日本の現代物理学の父とされる仁科芳雄博士とノーベル物理学賞を受けた湯川秀樹博士が1930年代後半から40年代にかけて交わした往復書簡約40通が見つかった。湯川博士は中間子理論で49年にノーベル賞を受けたが、当初は海外の研究者に理論を批判されていた。書簡からは、落ち込む湯川博士を仁科博士が励ます様子が読み取れ、研究者の内面を物語る貴重な資料になっている。12日から12月18日まで国立科学博物館(東京都台東区)で開催の「仁科芳雄と原子物理学のあけぼの」で公開される。
仁科記念財団が管理する旧理化学研究所の仁科研究室(東京都文京区)に残された膨大な手紙類を、中根良平・理研元副理事長と江沢洋・学習院大名誉教授が整理する中で、書簡を発見した。

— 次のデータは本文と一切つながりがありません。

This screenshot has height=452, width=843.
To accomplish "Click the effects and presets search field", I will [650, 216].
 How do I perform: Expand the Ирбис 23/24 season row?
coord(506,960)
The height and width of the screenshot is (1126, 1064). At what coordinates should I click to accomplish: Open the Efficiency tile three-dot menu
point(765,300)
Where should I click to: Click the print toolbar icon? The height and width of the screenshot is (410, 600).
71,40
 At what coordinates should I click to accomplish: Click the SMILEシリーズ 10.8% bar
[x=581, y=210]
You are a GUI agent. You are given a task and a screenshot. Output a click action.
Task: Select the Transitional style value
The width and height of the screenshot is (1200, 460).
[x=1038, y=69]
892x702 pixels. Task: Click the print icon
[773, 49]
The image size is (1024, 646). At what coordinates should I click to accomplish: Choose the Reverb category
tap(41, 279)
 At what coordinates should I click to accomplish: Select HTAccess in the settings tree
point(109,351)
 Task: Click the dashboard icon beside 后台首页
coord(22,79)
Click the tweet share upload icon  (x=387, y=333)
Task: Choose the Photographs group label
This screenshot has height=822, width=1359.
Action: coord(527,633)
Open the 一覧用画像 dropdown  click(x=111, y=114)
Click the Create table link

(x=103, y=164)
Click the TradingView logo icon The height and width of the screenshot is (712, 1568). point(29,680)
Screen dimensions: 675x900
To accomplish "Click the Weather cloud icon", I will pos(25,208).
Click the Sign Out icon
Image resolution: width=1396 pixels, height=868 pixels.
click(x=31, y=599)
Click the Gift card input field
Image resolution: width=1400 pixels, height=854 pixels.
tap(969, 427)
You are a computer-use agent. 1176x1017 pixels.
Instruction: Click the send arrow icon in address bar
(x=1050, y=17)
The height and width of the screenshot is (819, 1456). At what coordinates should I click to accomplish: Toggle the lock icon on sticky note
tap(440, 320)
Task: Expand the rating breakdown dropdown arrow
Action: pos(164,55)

湯川博士は35年、原子核内で働く力を媒介する新粒子「中間子」の存在を予言したが、著名な米物理学者のオッペンハイマー博士らから「根拠がない」と批判された。
湯川博士は、仁科博士あての37年7月の手紙で「理論全体が本質的に誤っているかの如(ごと)く言っているのは甚だ心外です」と、こうした状況に不満をこぼしている。
仁科博士は翌日すぐに返信し、「ambiguity(あいまいさ)のある理論を改良して、あいまいさの無いものにしたと云(い)う点を強調すべき」と励ました。実験で、中間子らしき粒子を見つけたことも知らせている。
湯川博士は自伝で「人見知りの激しい私も、仁科先生にだけは何でも言いやすかった」と記したが、中間子論をめぐるこうした具体的なやり取りは、紹介していない。
仁科博士(1890~1951年)は岡山県生まれ。理研の主任研究員として加速器研究などで業績を上げ、湯川博士や朝永振一郎博士を育てた。
湯川博士(1907~81年)は東京生まれで京都大理学部卒の理論物理学者。ノーベル賞受賞は日本人初で、反核・平和運動にも携わった。
中根さんは「2人は毎日のように書簡を交わしていた時期もある。湯川先生がいかに仁科先生を頼りにしていたかが分かる」と話している。